- **PROBLEM DESCRIPTION**: Revise the material below by replacing "Screen dimensions" with "Screen resolution" and keeping everything else unchanged. Omit the pictures from your answer.

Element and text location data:
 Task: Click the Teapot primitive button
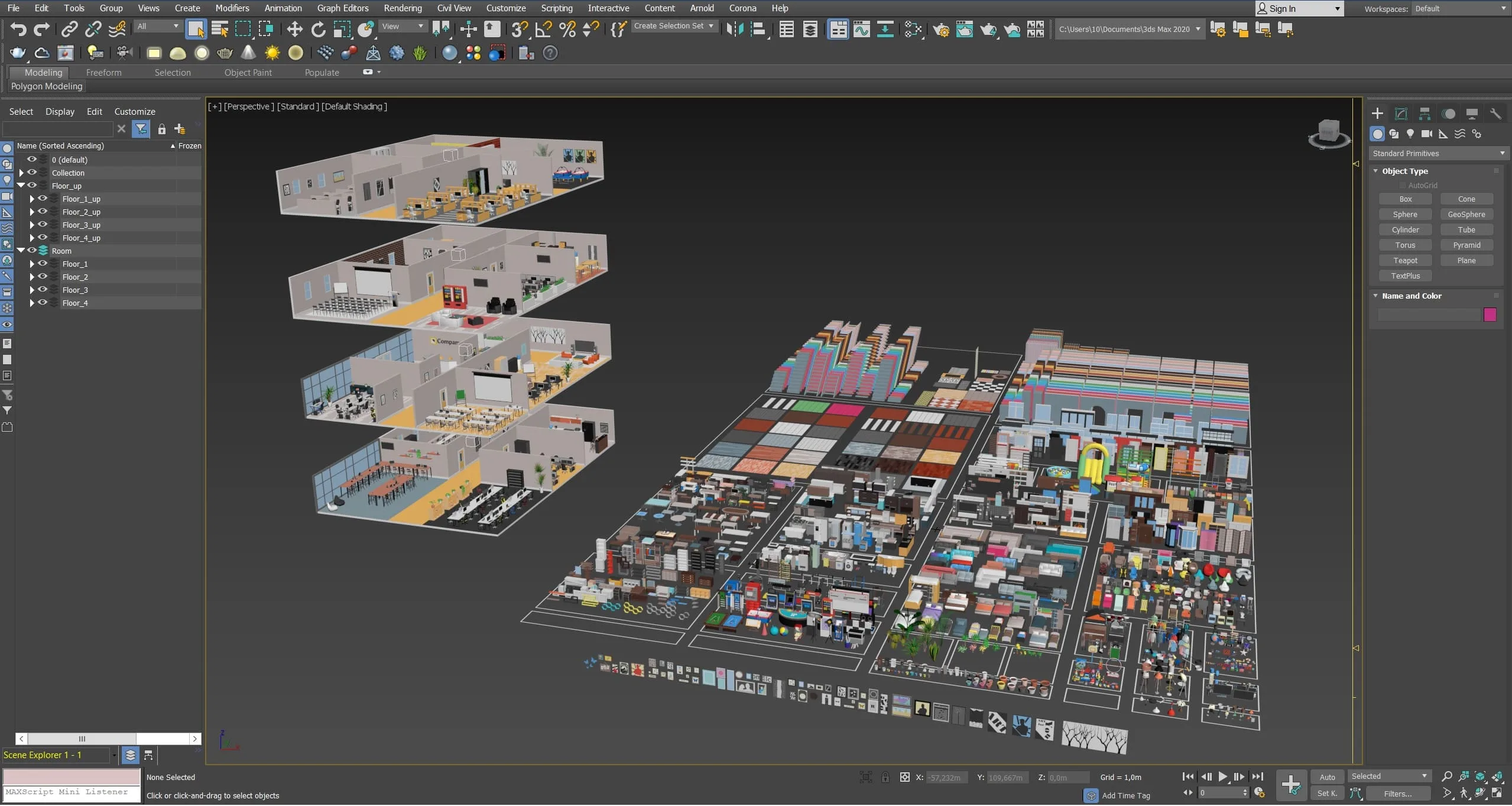[x=1405, y=261]
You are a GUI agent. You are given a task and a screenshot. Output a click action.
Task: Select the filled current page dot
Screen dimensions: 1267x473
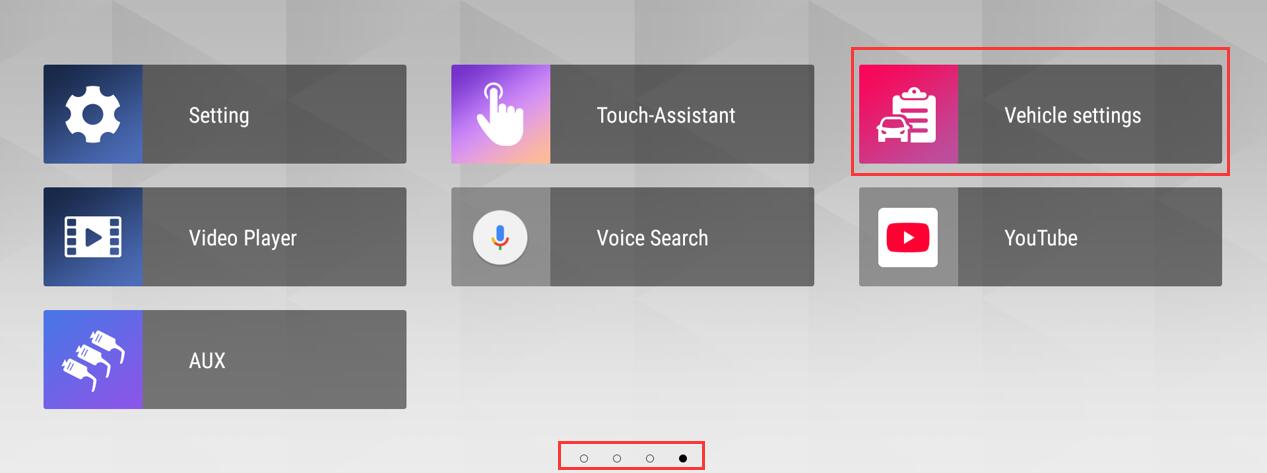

- **FINAL ANSWER**:
 Task: Click the Teapot primitive button
[x=1405, y=261]
You are a GUI agent. You are given a task and a screenshot. Output a click action.
Task: Select the filled current page dot
Screen resolution: 1267x473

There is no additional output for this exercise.